Changing requirements
It is not uncommon for a company to realise that the requirements for an open position have evolved since the original posting. For example, when looking to recruit a vacated position, the initial reaction is to try to find a resource with similar skills to the person who had previously held the position. While this may work in many cases, it is possible that the position itself has evolved and, often, companies only realise this after interviewing a few candidates. A change in the job requirements can certainly extend the hiring process by weeks – if not months.
During times of economic downturn, the number of open positions is vastly outnumbered by the number of qualified candidates. (It should go without saying that searching for a new job during a time of economic depression will be a difficult and lengthy ordeal). As such, companies can be extremely selective during their recruiting process and can afford to hold out for the perfect candidate. While the recruiting process is costly for a company, hiring an ill-suited resource is even costlier. If you are finding that there is a scarcity of jobs in your industry, you may be in for a long search.
Believe it or not, some companies actually do not know what they are looking for. A hiring manager once told me that he did not know what he was looking for during an interview but was confident that he would know it once he saw it. Of course, this type of approach is impossible to legislate and can be incredibly difficult for all those involved.
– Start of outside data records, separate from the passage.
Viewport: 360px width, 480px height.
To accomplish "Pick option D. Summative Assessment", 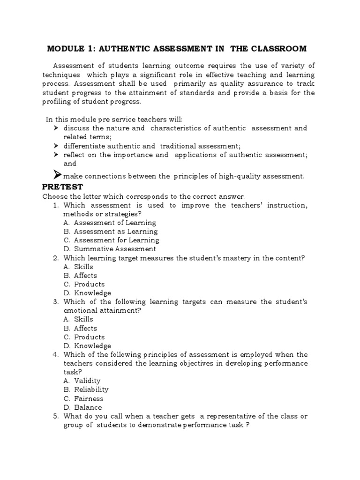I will [x=110, y=249].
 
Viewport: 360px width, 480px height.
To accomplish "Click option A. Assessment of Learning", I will [x=109, y=223].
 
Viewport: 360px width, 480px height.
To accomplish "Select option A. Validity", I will [x=82, y=381].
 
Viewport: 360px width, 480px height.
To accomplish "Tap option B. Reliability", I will [x=86, y=390].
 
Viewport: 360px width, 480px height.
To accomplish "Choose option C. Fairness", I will [x=83, y=398].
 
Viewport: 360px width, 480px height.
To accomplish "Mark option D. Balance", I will [x=82, y=407].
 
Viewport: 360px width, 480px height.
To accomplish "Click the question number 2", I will [x=55, y=258].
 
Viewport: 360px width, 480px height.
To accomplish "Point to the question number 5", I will [x=55, y=416].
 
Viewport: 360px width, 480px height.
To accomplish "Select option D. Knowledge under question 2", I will [x=87, y=293].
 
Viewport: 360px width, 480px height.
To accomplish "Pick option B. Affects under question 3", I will [x=80, y=328].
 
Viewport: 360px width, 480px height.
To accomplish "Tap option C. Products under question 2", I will [x=84, y=284].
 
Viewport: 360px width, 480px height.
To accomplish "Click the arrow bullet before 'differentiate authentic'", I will [x=55, y=146].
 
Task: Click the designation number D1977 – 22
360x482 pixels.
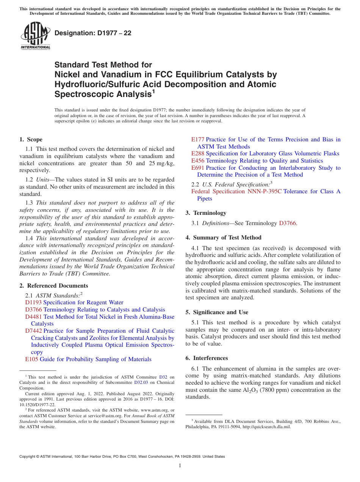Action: (x=93, y=33)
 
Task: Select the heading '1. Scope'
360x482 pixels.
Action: (x=31, y=139)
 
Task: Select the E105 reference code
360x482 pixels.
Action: (x=31, y=359)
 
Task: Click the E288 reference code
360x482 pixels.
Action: (x=197, y=153)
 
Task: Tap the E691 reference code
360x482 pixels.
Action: (x=197, y=168)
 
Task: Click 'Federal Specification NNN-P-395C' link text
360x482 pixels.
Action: (x=236, y=191)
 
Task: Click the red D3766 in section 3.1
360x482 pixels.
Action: (x=287, y=223)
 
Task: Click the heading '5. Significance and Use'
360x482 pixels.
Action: (x=222, y=312)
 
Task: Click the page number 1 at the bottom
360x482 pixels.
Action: (x=180, y=466)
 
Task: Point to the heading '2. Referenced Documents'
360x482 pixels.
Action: (x=53, y=286)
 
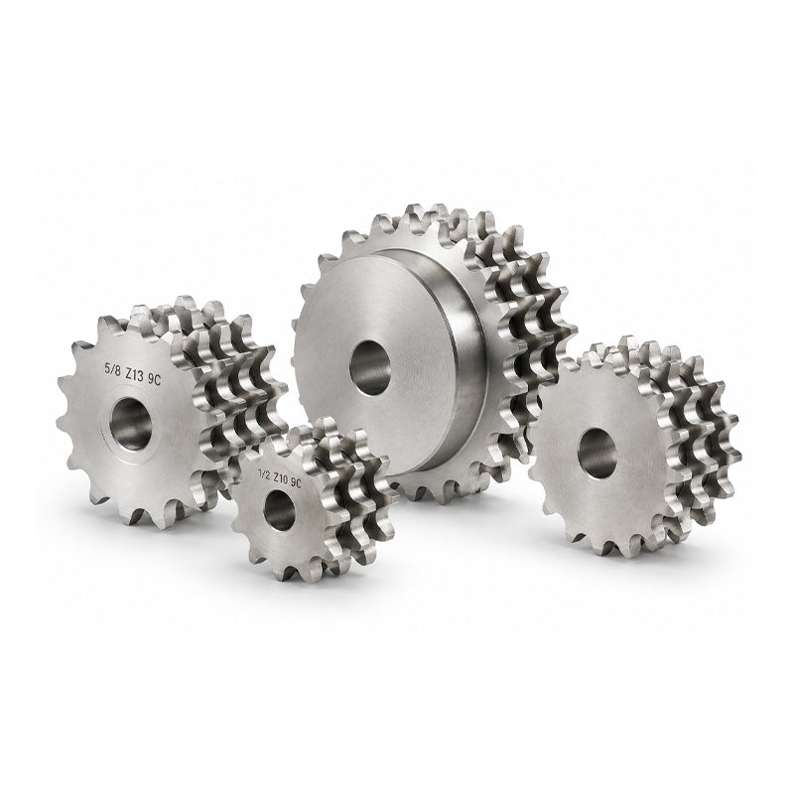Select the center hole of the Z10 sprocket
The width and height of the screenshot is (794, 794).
[x=279, y=510]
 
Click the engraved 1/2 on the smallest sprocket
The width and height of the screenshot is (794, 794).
[x=264, y=474]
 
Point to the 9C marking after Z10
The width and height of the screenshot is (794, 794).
[x=296, y=483]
Without a reasonably tight set of requirements, the recruiting process can be infinite; interviewing dozens of candidates with disparate skill sets takes a great deal of time and effort and can be extremely wasteful.
Despite the fact that there are small armies of dedicated recruiters actively looking for qualified candidates, your job search will only be as successful as the amount of effort you put in. Some people say that searching for a job is a full-time job in and of itself; it requires a certain amount of skill, persistence and time. Don’t expect to be successful if you are not willing to dedicate a certain amount of effort.
If you find yourself looking for a new opportunity, your best approach is to remain calm and to remember that it will take time. The job market is more competitive than ever and there are numerous factors that will impact your eventual success.

Ultimately, you need to stay focused and positive and, like your mum always said, good things come to those who wait. Good luck!